I have several friends/family members who are baffled by my habit of re-reading my favorite books. But I’m baffled by their bafflement. Doesn’t everyone revisit their book-character friends? Don’t they miss them?
I imagine that I first re-read books because I had a limited supply. My house always had books in it, but there weren’t hundreds. We made frequent trips to the library (thank goodness) but the end of one book did not always coincide with an influx of new reading material. And a time during which there is no book-in-progress is a predicament not to be borne. As a result, I read every book that was in my house — sappy autobiographies of accident and cancer victims (Mom), mindless teen-girl fiction, Laura Ingalls Wilder , and Nancy Drew mysteries (older sister).
And when nothing else appealed to me, I went back to the books I had loved enough to acquire or been lucky enough to receive as gifts. The Chronicles of Narnia box set was (and still is) a cherished gift when I was 11 or 12. Anne McCaffrey’s dragon/fire lizard books were chosen as free ‘Reading is Fundamental’ books, and Madeline L’Engle’s A Swiftly Tilting Planet was permanently borrowed from the junior high library (sorry, Mrs. Hartner!). Lucy will once again discover that the scary wizard is really a kind old man, and Eustace will learn from being turned into a dragon. Menolly will escape from the thread, and find a place where she can be herself and thrive (and even fall in love). Meg & Charles Wallace will again blow my mind with a vision of the world as malleable and open to the will of every one of us.
But this doesn’t really explain why a woman with disposable cash and full access to one of the best libraries in the country still reads books she’s already read. Stories in which she has already discovered the surprises, admired the prose and pondered the lesson.
Why do I re-read them?
- Because I’ve forgotten some minor detail of the plot and cannot rest.
- Because my particular sad/angry/happy/wistful/etc. mood requires a book to match, and [insert book title here] matches that mood exactly
- Because the book in question blew my mind wide open in a new and unexpected way, and I want to experience that again — and likely go deeper in, where there are more new things to ponder.

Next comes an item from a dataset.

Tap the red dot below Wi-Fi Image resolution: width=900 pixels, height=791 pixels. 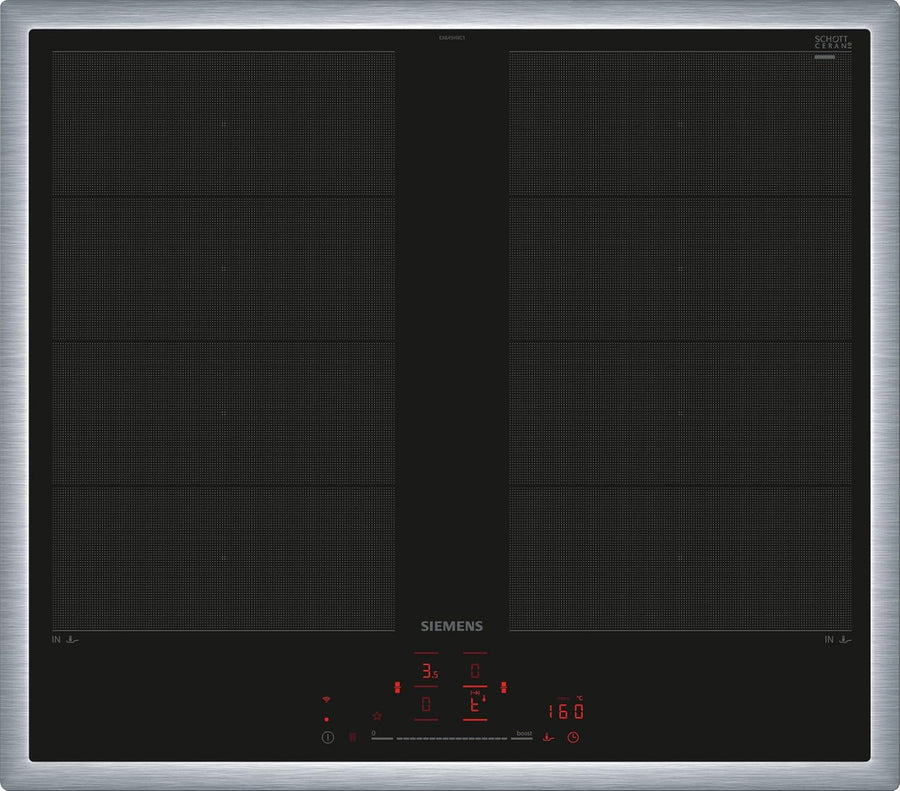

- Because, once again, the end of one book did not coincide with an influx of new material. Or the available new material does not fit the current reading mood.
- Because the series is 15 freakin’ books long and I don’t exactly remember everything from Book One (first read in 1992), which will impair my ability to fully enjoy Book 15 the way I want/need/deserve to.

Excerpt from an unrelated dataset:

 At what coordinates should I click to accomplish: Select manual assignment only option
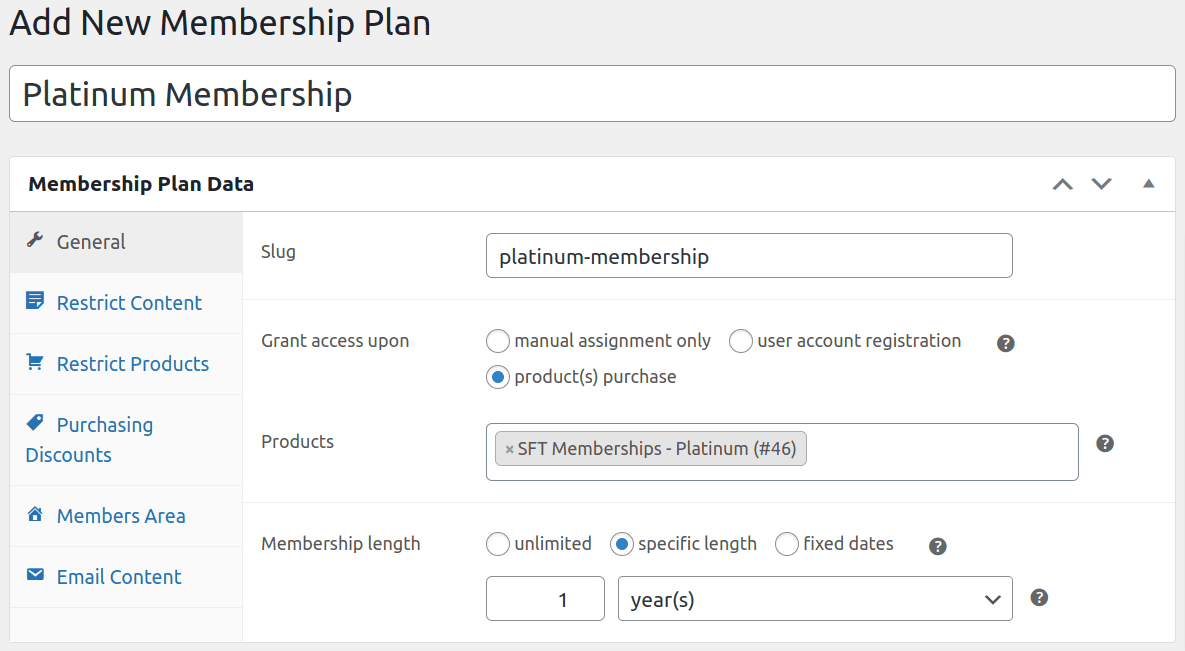(497, 340)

- Because the series is (currently) five books long, the new one is expected next month, and I can’t wait so I re-read Book Four. Or maybe books One through Four.
- Because the series is 15 books long, and reading Book 16 reminds you how much you love those books/characters/plotlines, so you start over at Book One.
- Because my current book brought a previous book to mind, along with the urge to read that book.
- Because the book I just finished blew my mind wide open in a new and unexpected way, and I need time to sit with those new ideas — but since a time during which there is no book-in-progress is a predicament not to be borne, it is safer to re-read a book which I know won’t interfere with this pondering.
- Because that book broke my heart/gave me a new attitude/made me want to run away to Hawaii and I want to feel that again.
I’m sure there are dozens of other reasons why I reread the books I love, but this is the hit list (or possibly the top ten – hey, there really are ten of them!).
Where do you stand on the read once/ read over-and-over spectrum? Why? Hit me.
One thought on “Are You Reading That Book Again?!”
Usually I don’t read books I have already read because there are so many I still want to read. In childhood, I definitely read Little Women; The Lion, the Witch, and the Wardrobe, Heidi, several Nancy Drew books, The Little Princess, The Secret Garden, The Witch of Blackbird Pond, and others many, many times. As an adult I have read A Tree Grows in Brooklyn, Green Dolphin Street, The Mists of Avalon several times. I plan to reread all of Margaret Atwood and Toni Morrison eventually.
Sometimes I have found books to lose their wonder on rereading. Example: The Mists of Avalon on the third time. That scared me off of rereading for a while. But once I reread The Lovely Bones, a book I hadn’t liked much the first time, and was blown away.